5.3 Use with Interferon- and Ribavirin-based Regimens

In vitro studies have shown ribavirin can reduce the phosphorylation of pyrimidine nucleoside analogues such as lamivudine. Although no evidence of a pharmacokinetic or pharmacodynamic interaction (e.g., loss of HIV-1/HCV virologic suppression) was seen when ribavirin was coadministered with lamivudine in HIV-1/HCV co-infected patients[see Clinical Pharmacology (12.3)] , hepatic decompensation (some fatal) has occurred in HIV-1/HCV co-infected patients receiving combination antiretroviral therapy for HIV-1 and interferon alfa with or without ribavirin. Patients receiving interferon alfa with or without ribavirin and LAMIVUDINE should be closely monitored for treatment-associated toxicities, especially hepatic decompensation. Discontinuation of LAMIVUDINE should be considered as medically appropriate. Dose reduction or discontinuation of interferon alfa, ribavirin, or both should also be considered if worsening clinical toxicities are observed, including hepatic decompensation (e.g., Child-Pugh greater than 6). See the full prescribing information for interferon and ribavirin.

5.4 Pancreatitis

In pediatric patients with a history of prior antiretroviral nucleoside exposure, a history of pancreatitis, or other significant risk factors for the development of pancreatitis, LAMIVUDINE should be used with caution. Treatment with LAMIVUDINE should be stopped immediately if clinical signs, symptoms, or laboratory abnormalities suggestive of pancreatitis occur [see Adverse Reactions (6.1)].

5.5 Immune Reconstitution Syndrome

Immune reconstitution syndrome has been reported in patients treated with combination antiretroviral therapy, including LAMIVUDINE. During the initial phase of combination antiretroviral treatment, patients whose immune systems respond may develop an inflammatory response to indolent or residual opportunistic infections (such as Mycobacterium avium infection, cytomegalovirus,Pneumocystis jirovecii pneumonia [PCP], or tuberculosis), which may necessitate further evaluation and treatment.
Autoimmune disorders (such as Graves’ disease, polymyositis, and Guillain-Barré syndrome) have also been reported to occur in the setting of immune reconstitution, however, the time to onset is more variable, and can occur many months after initiation of treatment.

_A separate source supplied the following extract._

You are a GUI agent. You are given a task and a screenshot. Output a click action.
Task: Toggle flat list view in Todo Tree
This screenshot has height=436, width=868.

5.6 Lower Virologic Suppression Rates and Increased Risk of Viral Resistance with Oral Solution

Pediatric subjects who received LAMIVUDINE oral solution concomitantly with other antiretroviral oral solutions at any time in the ARROW trial had lower rates of virologic suppression, lower plasma lamivudine exposure, and developed viral resistance more frequently than those receiving LAMIVUDINE tablets [see Clinical Pharmacology (12.3),Microbiology (12.4),Clinical Studies (14.2)].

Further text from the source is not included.